California’s affirmative-consent law for campus sexual relations is less than two weeks old, and supporters continue to speak of its benefits – some in pretty odd ways.
The California Aggie reports that Sarah Yang, the former president and co-founder of the Women’s Health Initiative at the University of California-Davis, says the law corrects an imbalance that favors accused students:
“It takes a lot of strength to report in the first place, and having to deal with an administrator that doesn’t understand the whole situation is very difficult. [SB 967] puts pressure on the universities to have administrators and programs available so that [victims] have other resources to go to if one isn’t giving them what they want” …
This bill does not implement a transfer of power between the victim and the perpetrator according to Yang; it aims to give victims a fighting chance.
“It gives the universities more incentive and pressure to find more evidence where there is none,” Yang said.
“Find more evidence where there is none” sounds like inventing evidence, or taking one person’s claims uncritically while silencing the other – something schools are arguing they are not doing, even under the “yes means yes” standard.
It’s not clear that Yang realized she was validating the claims of critics who say the California law creates a heavy burden for accused students to defend themselves.
Yang also has unkind words for UC-Davis’s official in charge of handling sexual-assault complaints:
As far as changes specific to the UC Davis, Yang hopes that the bill will encourage officers on campus to work more actively toward victim advocacy.

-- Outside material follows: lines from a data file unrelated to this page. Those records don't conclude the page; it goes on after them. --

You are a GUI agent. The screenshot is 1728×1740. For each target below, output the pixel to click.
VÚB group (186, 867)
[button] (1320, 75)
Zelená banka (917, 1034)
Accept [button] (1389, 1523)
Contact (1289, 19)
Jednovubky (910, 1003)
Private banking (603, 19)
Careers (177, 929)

She expressed her disappointment with the Title IX officer on campus for being unhelpful in this capacity and said that they are neither working nor taking recommendations from the California Coalition Against Sexual Assault.

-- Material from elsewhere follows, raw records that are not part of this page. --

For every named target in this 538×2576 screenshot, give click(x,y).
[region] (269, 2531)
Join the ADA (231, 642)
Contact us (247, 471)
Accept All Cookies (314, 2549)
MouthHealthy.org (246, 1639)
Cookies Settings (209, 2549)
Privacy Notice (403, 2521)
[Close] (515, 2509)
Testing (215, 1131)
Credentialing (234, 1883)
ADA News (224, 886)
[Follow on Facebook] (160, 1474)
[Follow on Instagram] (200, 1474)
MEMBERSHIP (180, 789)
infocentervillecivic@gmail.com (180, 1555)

That official appears to be Wendi Delmendo, who doesn’t show up in The Aggie‘s coverage for any sexual-assault related story.

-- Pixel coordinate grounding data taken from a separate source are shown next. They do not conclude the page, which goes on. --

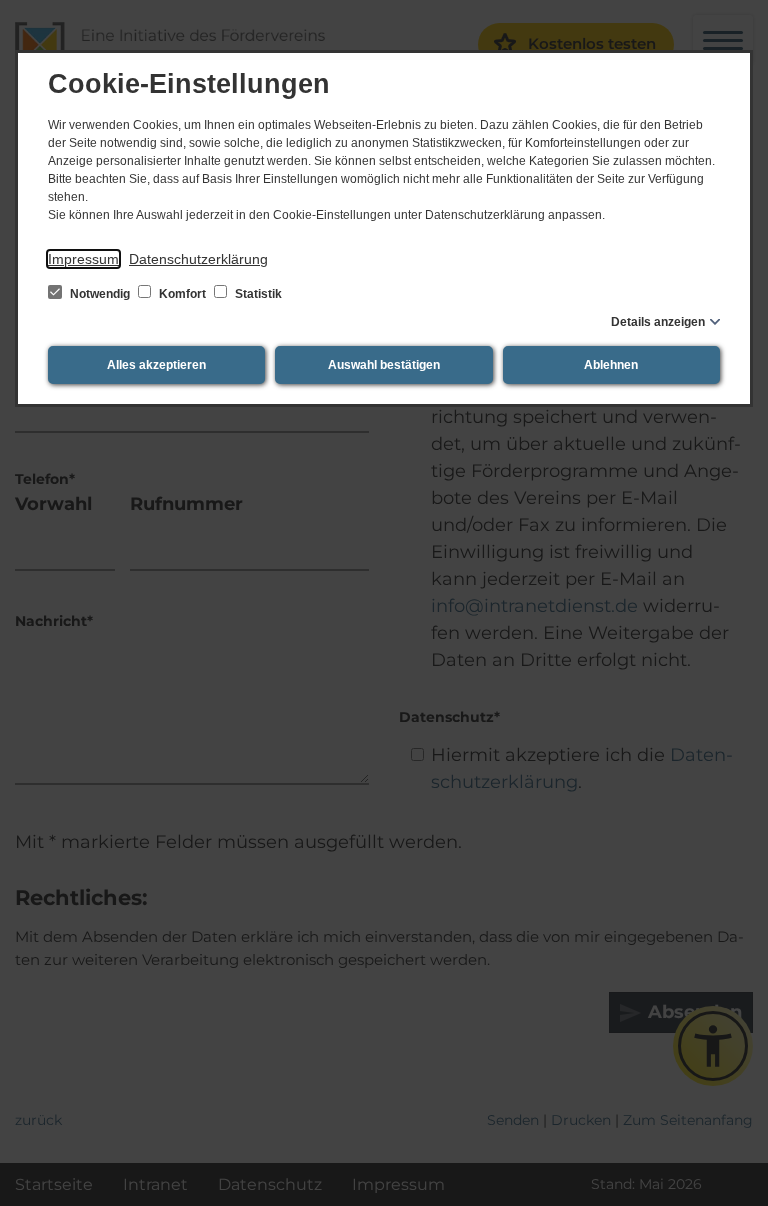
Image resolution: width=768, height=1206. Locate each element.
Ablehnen (611, 365)
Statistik (257, 294)
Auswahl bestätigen (384, 365)
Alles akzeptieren (156, 365)
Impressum (83, 259)
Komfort (182, 294)
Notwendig (100, 294)
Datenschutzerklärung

The California Coalition Against Sexual Assault is a lobbying group that offers “expert and interactive training on a range of topics and for a variety of audiences, including disciplinary officials, faculty, staff, law enforcement, community partners, administration, students and other groups.” It repeatedly describes its mission as “survivor-centered” or “survivor-driven,” and speaks of “perpetrators” but not “accused” students.